[Opening Data for this exercise section]

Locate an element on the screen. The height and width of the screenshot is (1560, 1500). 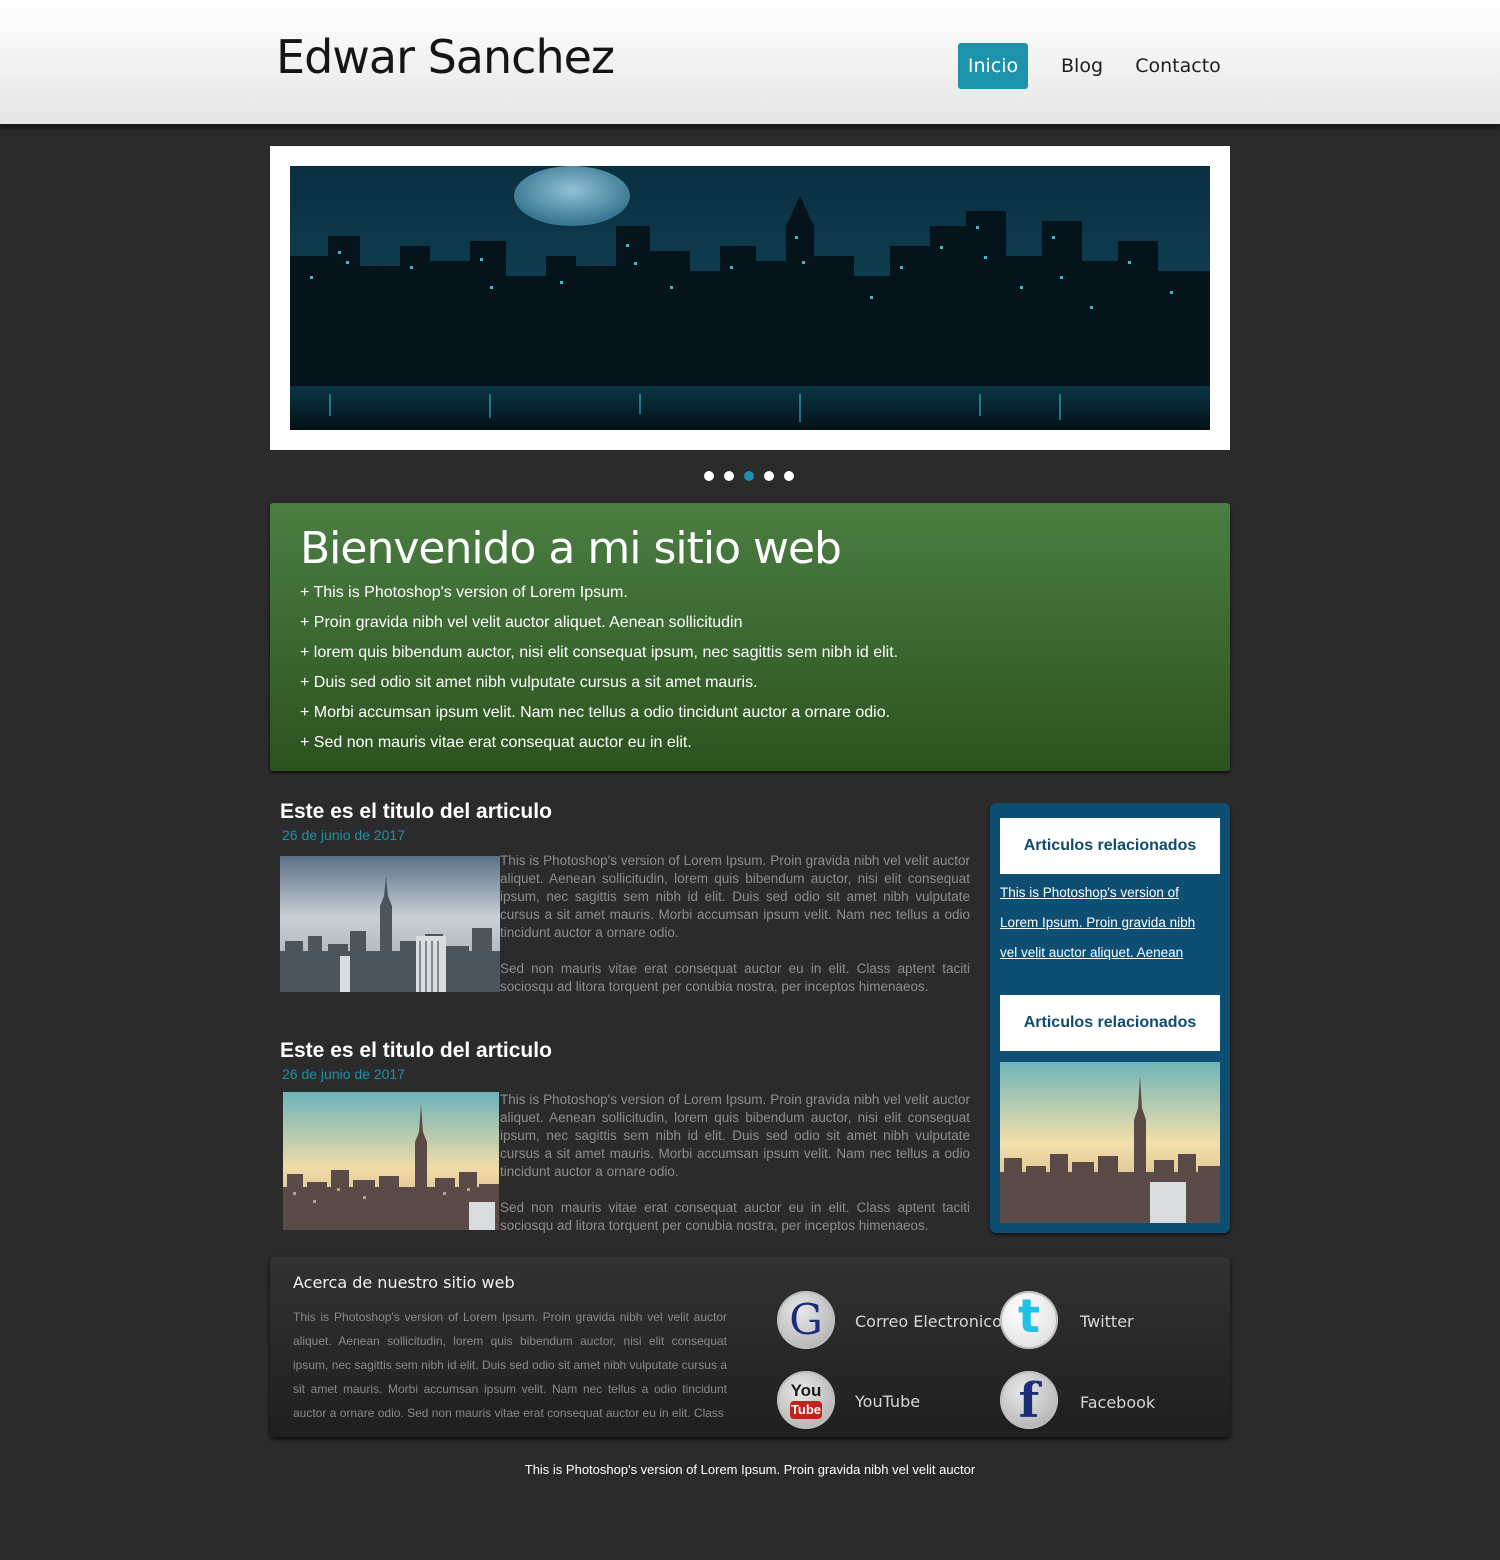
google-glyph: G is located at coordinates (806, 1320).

[Closing Data for this exercise section]
[Opening Data for this exercise section]

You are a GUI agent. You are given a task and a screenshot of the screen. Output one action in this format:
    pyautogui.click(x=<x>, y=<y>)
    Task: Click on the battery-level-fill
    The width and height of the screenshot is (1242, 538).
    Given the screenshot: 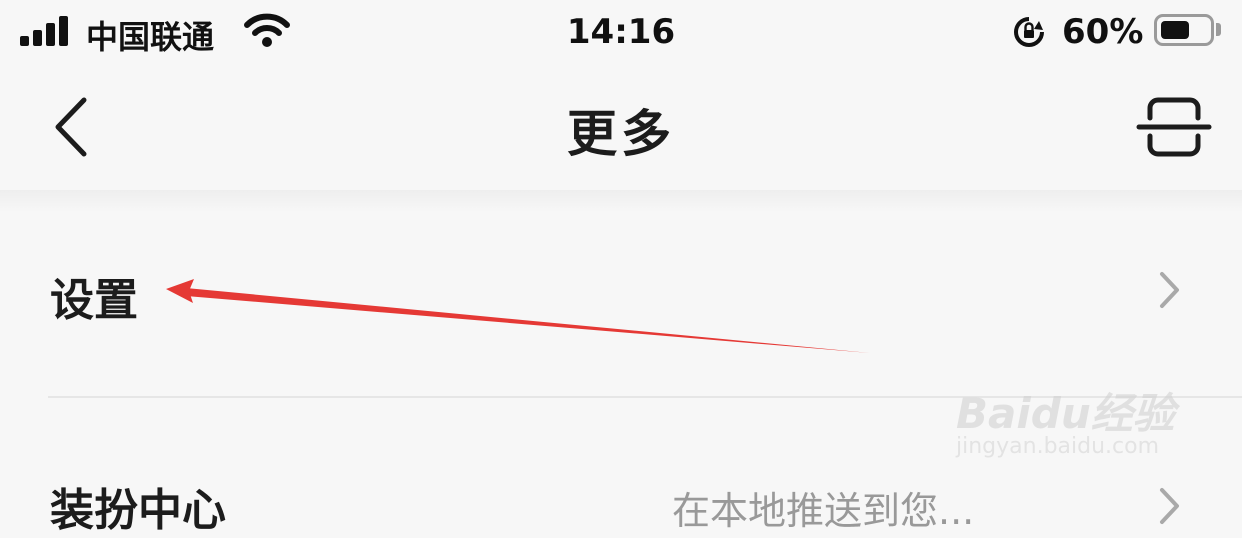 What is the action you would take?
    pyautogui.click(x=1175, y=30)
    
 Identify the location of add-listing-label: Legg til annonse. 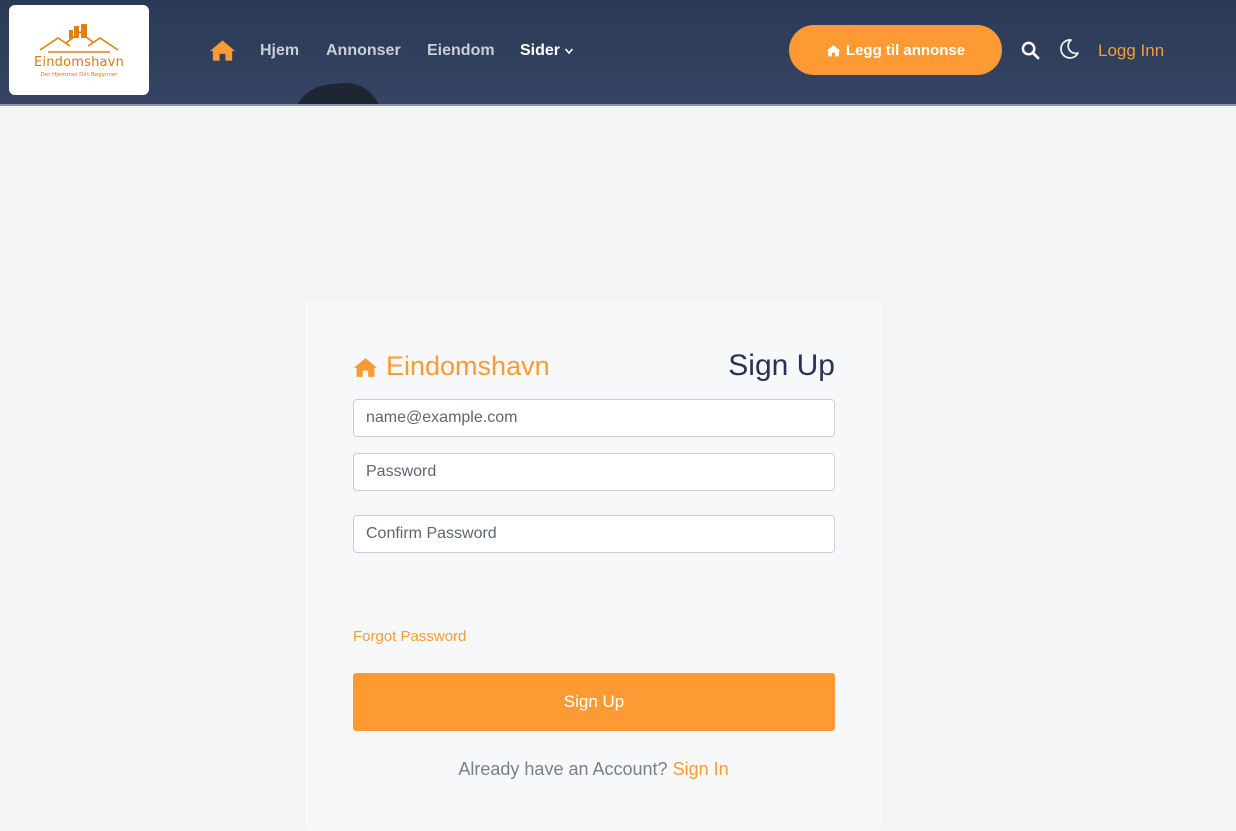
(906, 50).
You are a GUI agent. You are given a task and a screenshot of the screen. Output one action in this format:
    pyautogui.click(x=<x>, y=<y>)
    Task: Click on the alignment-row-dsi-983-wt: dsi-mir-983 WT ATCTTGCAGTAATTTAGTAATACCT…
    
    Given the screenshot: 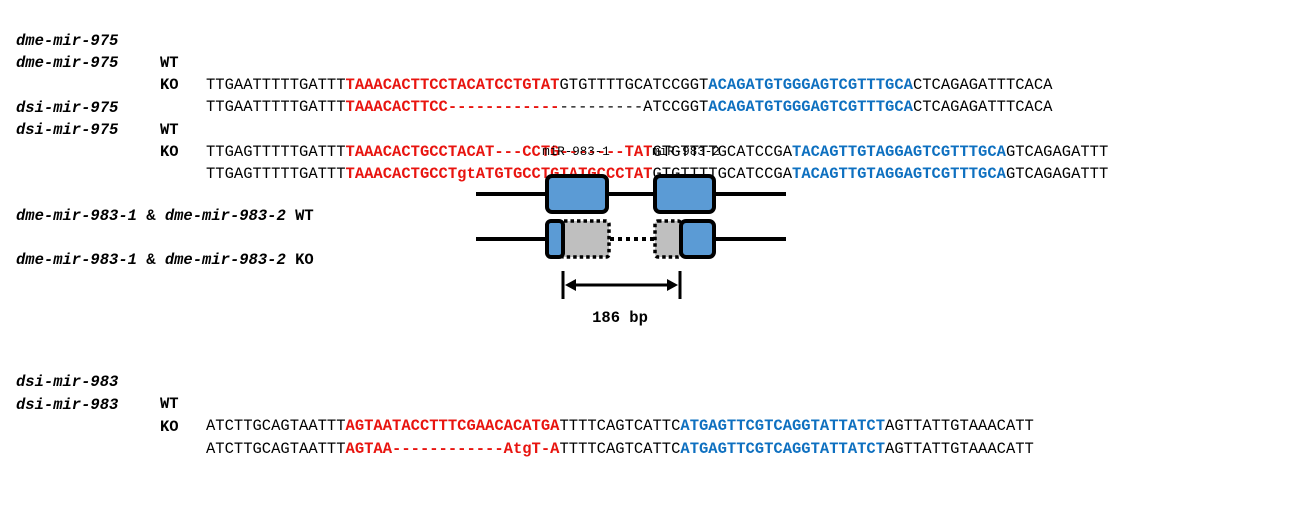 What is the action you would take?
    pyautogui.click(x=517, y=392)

[Closing Data for this exercise section]
[Opening Data for this exercise section]

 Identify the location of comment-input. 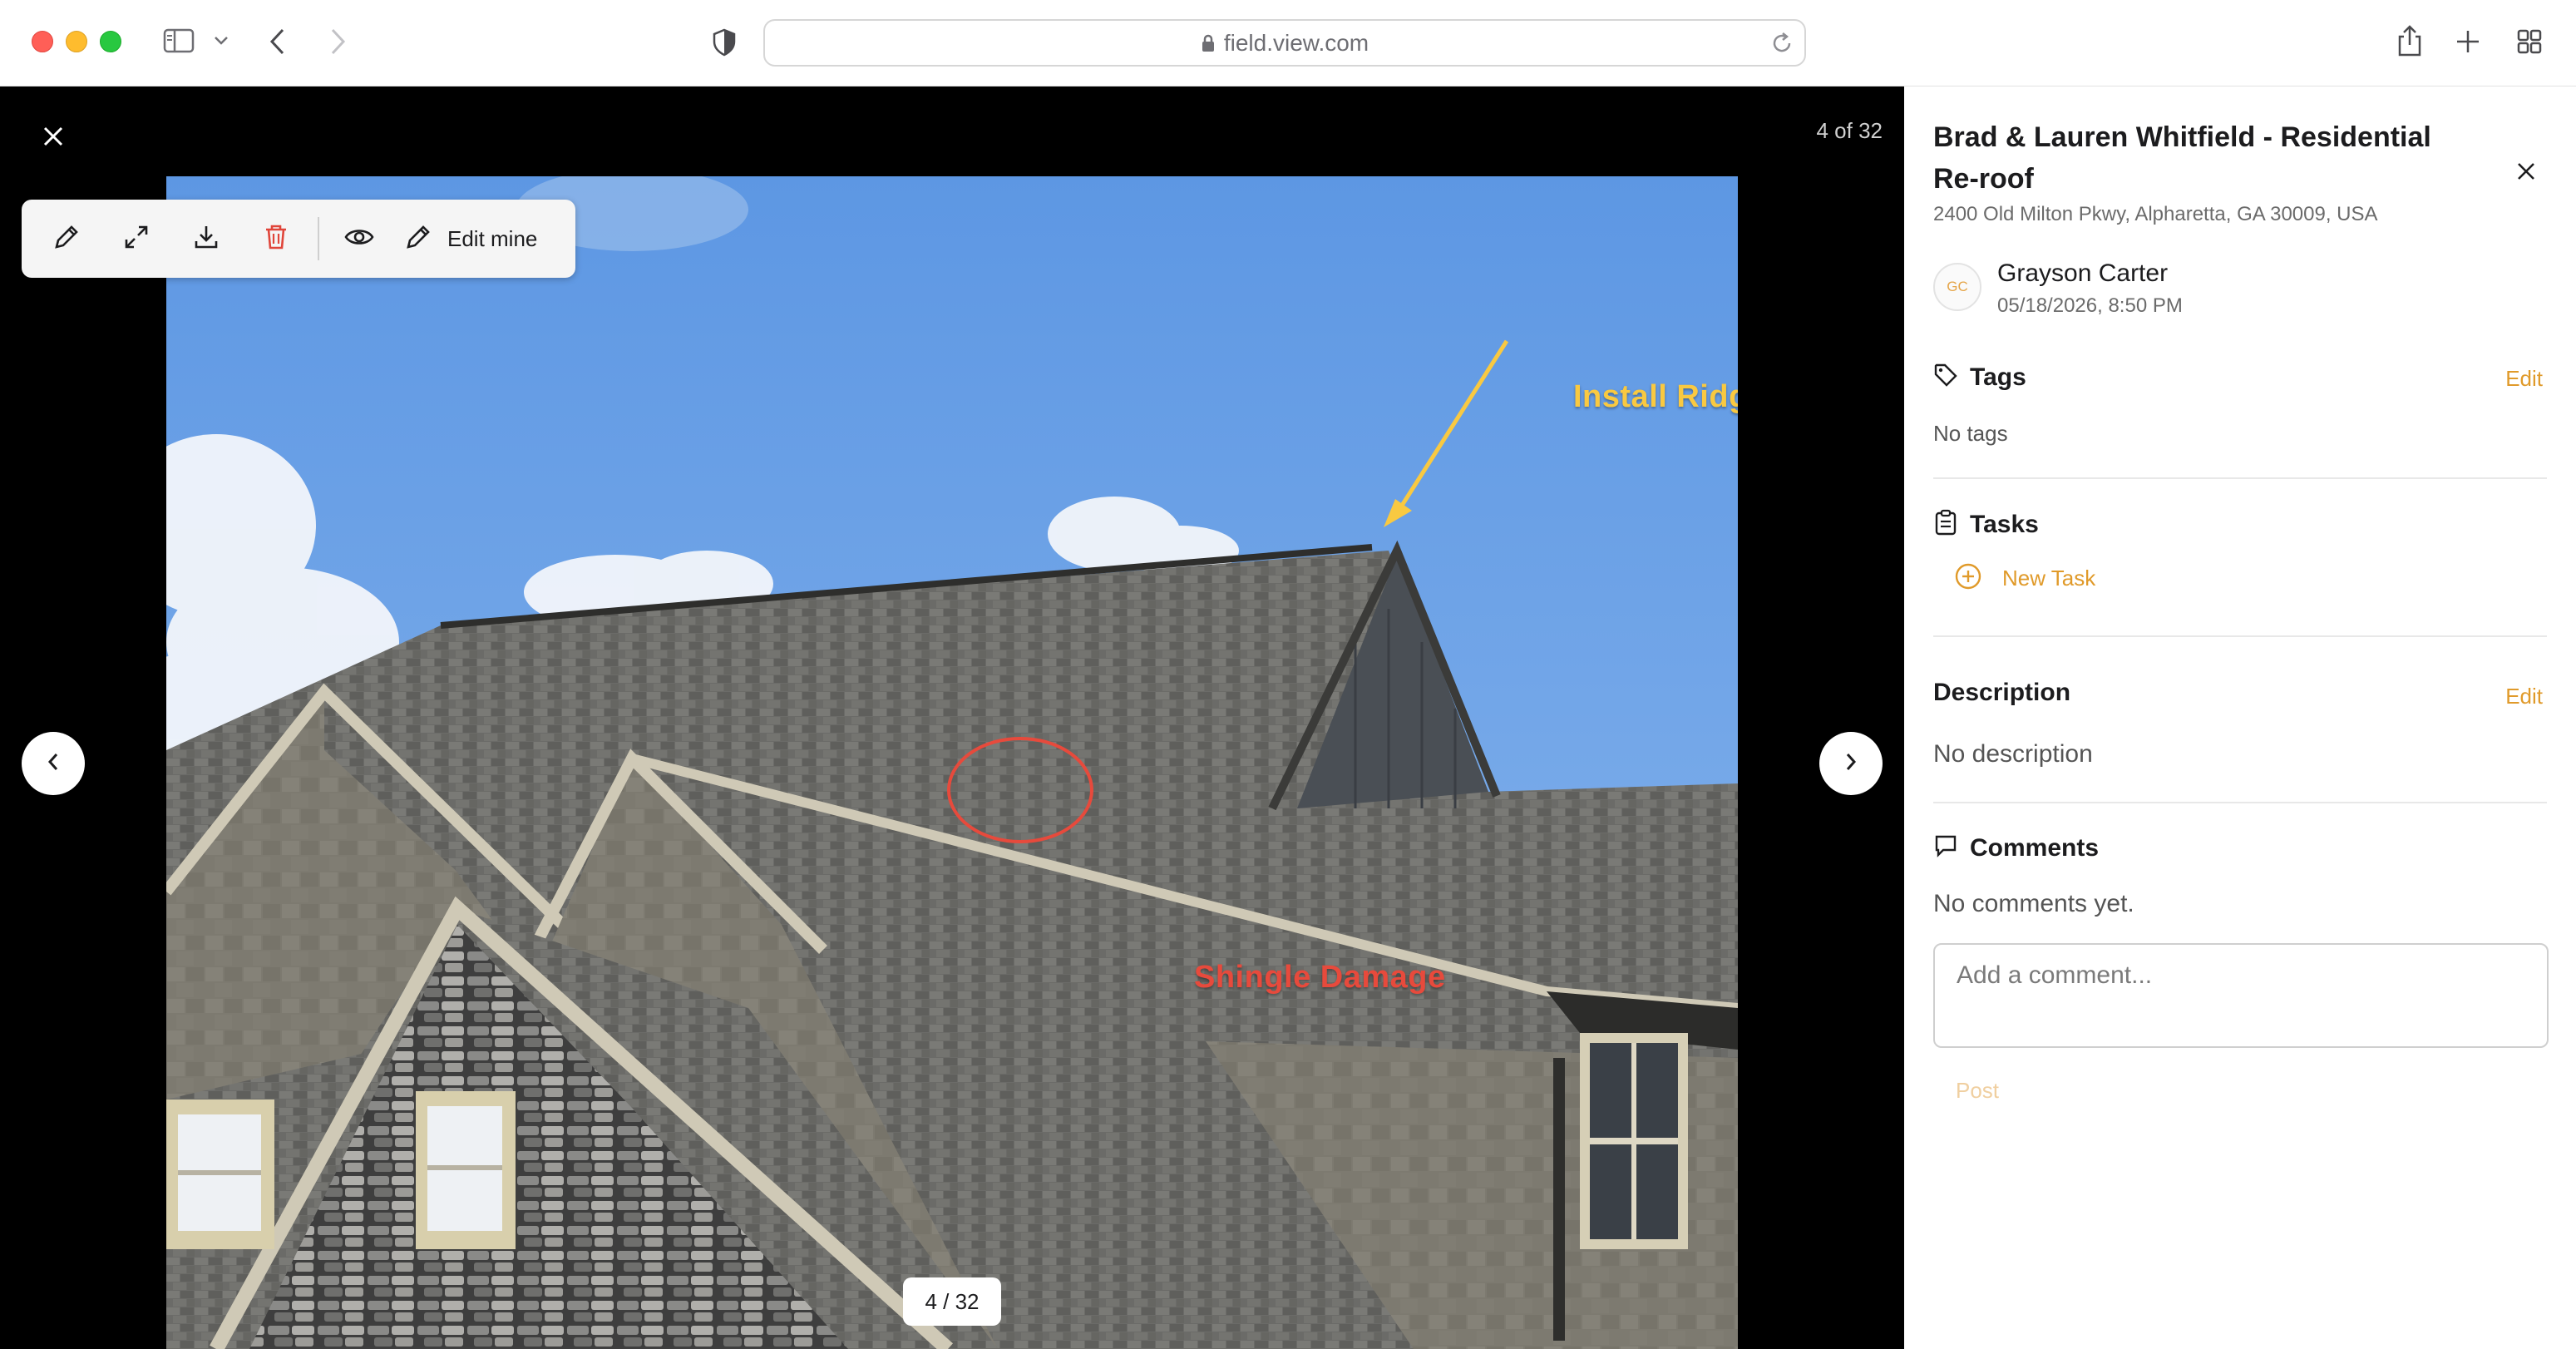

[Closing Data for this exercise section]

[What is required]
Repeat everything in the listing from the line containing "Locate an element" down to the line containing "google-glyph: G is", including both of those lines, and leave the pictures out of your answer.

[The answer]
Locate an element on the screen. The height and width of the screenshot is (1560, 1500). 
google-glyph: G is located at coordinates (806, 1320).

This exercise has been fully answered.